> [Directions for this task] Please copy exactly the part of the records below that opens with the line containing "The width and" and closes with the line containing "Select the Immunology section header", leaving out any pictures.

> [Data for this exercise]

·····

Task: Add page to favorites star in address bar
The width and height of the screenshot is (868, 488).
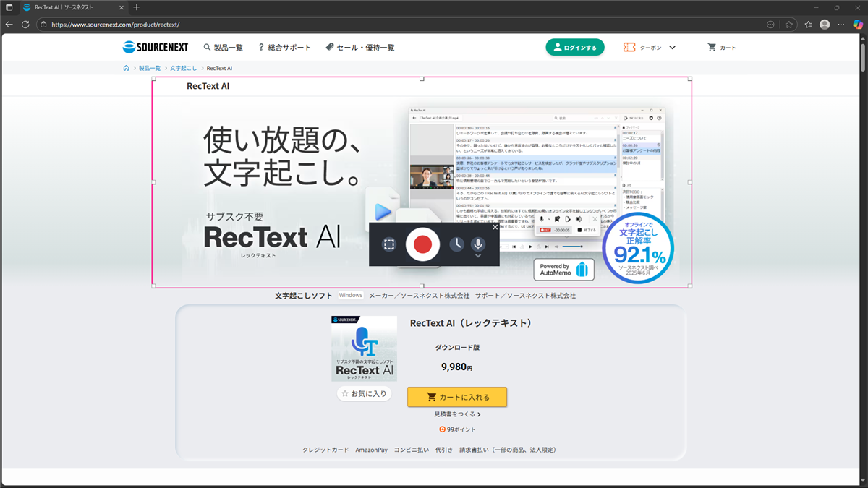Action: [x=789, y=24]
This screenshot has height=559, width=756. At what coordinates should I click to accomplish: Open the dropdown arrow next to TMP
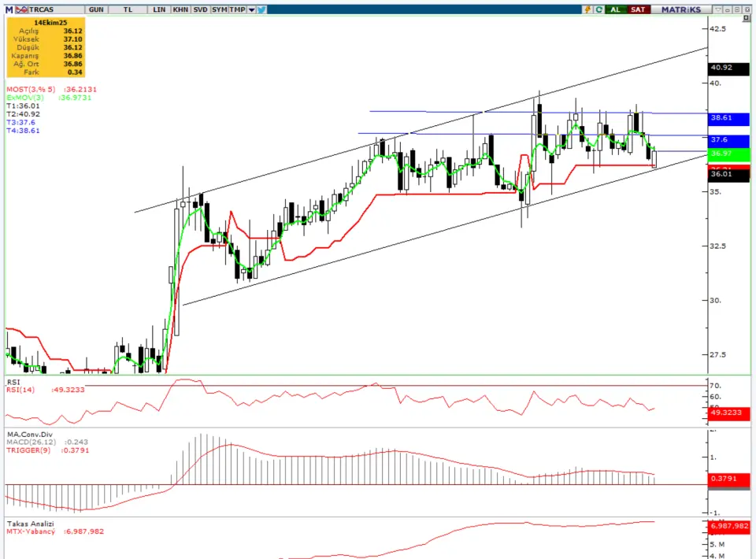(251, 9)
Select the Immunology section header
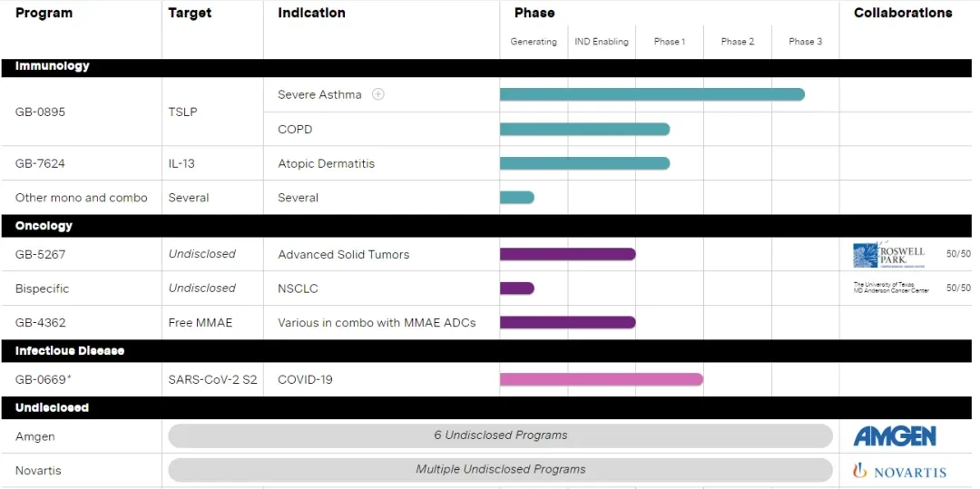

·····

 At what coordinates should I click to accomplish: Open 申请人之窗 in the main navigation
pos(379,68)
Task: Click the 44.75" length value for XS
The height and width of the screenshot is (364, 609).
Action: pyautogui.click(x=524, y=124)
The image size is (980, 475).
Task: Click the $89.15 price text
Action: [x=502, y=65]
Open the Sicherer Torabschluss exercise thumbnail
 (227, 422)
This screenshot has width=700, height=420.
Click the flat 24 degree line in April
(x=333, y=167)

·····

> [Problem solution]
The width and height of the screenshot is (868, 488).
Action: [x=789, y=24]
This screenshot has height=559, width=756. At what coordinates should I click to accomplish: Open the dropdown arrow next to TMP
(251, 9)
Select the Immunology section header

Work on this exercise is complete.